### Assigned task
In the entries below, some lines contain "terminal"; work out how many and answer with the figure only.
Exercise materials: Begin
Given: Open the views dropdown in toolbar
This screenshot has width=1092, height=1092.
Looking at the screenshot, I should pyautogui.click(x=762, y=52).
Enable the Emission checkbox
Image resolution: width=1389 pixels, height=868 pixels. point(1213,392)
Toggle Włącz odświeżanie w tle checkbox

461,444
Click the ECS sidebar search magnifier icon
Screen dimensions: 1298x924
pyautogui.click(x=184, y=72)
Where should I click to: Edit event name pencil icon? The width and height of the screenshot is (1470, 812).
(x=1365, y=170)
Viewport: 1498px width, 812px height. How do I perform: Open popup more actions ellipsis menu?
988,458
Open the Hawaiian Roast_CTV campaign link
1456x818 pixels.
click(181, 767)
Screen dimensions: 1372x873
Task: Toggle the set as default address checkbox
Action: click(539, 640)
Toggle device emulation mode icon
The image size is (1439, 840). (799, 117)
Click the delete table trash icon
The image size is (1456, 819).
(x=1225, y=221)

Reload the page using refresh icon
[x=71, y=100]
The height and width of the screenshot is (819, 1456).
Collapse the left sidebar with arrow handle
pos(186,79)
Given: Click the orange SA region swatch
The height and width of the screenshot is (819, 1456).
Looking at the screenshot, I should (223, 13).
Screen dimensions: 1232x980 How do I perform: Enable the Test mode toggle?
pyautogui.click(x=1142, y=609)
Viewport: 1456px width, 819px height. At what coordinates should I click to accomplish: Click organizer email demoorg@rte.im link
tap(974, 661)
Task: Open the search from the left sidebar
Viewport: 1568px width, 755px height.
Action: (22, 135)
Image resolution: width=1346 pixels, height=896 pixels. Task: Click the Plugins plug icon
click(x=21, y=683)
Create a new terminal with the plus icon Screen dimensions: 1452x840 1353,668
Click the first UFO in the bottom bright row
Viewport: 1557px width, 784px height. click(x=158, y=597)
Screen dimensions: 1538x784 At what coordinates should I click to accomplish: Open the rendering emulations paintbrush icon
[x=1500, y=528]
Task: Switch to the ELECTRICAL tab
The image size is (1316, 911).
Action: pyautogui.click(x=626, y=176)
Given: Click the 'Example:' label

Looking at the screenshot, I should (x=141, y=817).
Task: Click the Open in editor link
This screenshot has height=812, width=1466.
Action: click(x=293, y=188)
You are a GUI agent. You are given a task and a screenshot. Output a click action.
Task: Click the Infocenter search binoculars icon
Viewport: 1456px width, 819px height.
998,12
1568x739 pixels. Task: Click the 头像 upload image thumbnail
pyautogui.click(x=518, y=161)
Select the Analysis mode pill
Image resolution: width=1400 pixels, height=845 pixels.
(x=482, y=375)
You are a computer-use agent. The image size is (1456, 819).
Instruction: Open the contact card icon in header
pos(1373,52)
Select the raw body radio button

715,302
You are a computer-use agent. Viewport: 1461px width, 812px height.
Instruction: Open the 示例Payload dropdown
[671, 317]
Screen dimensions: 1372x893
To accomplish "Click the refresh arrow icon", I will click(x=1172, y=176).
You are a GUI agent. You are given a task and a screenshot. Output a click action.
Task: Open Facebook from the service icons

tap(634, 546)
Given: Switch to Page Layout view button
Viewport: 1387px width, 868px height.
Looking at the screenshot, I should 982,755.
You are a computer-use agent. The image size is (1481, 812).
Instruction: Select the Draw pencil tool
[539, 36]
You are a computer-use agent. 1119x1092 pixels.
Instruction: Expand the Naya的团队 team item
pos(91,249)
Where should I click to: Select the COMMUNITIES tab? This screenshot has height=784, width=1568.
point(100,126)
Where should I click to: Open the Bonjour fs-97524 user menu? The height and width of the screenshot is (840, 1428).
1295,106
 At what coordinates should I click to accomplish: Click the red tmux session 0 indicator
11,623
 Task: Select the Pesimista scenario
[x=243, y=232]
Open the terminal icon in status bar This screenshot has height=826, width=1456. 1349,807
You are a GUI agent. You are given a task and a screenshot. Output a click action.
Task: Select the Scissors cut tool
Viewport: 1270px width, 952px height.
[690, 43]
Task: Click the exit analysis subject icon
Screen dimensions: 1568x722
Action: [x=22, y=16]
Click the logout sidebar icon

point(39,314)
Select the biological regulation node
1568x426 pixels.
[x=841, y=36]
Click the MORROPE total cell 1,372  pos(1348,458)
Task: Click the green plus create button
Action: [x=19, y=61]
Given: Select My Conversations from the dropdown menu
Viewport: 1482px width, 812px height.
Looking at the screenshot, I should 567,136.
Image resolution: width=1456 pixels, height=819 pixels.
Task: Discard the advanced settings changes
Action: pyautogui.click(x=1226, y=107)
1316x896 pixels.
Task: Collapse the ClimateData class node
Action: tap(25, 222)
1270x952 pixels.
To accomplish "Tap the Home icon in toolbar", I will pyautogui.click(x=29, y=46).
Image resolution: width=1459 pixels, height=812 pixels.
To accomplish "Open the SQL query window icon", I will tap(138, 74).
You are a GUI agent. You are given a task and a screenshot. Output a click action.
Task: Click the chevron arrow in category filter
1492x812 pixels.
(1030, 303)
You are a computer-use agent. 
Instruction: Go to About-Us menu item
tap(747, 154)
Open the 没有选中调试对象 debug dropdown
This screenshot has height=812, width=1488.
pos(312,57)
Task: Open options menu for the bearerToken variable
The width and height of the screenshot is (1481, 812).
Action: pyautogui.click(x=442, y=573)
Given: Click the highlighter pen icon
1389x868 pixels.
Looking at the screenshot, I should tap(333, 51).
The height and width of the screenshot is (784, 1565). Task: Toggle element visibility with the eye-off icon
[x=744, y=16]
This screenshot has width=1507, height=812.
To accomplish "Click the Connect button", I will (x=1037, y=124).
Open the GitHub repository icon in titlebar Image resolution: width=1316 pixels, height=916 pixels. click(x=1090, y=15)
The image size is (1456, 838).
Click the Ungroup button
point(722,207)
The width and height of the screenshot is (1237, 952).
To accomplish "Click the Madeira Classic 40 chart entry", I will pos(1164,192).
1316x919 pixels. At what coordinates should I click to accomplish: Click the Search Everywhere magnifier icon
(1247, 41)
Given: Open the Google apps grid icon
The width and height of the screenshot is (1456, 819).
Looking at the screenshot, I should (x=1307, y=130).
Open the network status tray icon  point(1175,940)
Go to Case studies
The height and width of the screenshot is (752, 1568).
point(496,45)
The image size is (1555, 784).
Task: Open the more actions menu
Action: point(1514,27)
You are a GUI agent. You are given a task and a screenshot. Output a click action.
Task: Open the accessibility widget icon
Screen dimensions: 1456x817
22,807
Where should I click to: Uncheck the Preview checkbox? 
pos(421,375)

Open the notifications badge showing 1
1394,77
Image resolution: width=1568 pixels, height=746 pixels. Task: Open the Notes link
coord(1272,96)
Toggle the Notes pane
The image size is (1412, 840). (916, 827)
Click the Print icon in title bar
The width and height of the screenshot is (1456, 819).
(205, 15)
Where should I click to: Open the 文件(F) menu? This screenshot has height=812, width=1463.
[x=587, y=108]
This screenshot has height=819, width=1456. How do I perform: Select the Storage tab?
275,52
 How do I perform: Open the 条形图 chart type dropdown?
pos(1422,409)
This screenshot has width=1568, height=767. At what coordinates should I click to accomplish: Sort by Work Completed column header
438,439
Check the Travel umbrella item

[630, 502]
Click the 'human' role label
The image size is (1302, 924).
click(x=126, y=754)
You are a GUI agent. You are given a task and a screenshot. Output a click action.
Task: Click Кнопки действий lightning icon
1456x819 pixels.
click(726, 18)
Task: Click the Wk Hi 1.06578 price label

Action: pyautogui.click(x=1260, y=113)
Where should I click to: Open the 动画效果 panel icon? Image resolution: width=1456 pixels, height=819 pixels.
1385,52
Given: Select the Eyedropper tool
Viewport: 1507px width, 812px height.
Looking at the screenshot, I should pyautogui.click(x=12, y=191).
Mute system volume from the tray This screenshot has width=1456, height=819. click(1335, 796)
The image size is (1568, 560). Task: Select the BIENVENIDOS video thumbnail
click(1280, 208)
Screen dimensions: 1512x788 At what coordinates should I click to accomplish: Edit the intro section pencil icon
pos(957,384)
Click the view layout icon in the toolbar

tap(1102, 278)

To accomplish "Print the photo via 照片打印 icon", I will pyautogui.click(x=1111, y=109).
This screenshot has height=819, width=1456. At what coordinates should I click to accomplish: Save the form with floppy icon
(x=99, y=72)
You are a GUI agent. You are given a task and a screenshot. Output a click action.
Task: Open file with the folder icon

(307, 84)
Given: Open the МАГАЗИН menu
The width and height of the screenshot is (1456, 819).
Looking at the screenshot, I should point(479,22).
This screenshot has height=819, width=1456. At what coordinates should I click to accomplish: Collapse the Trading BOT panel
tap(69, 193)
Exercise materials: End
### Result of the exercise
2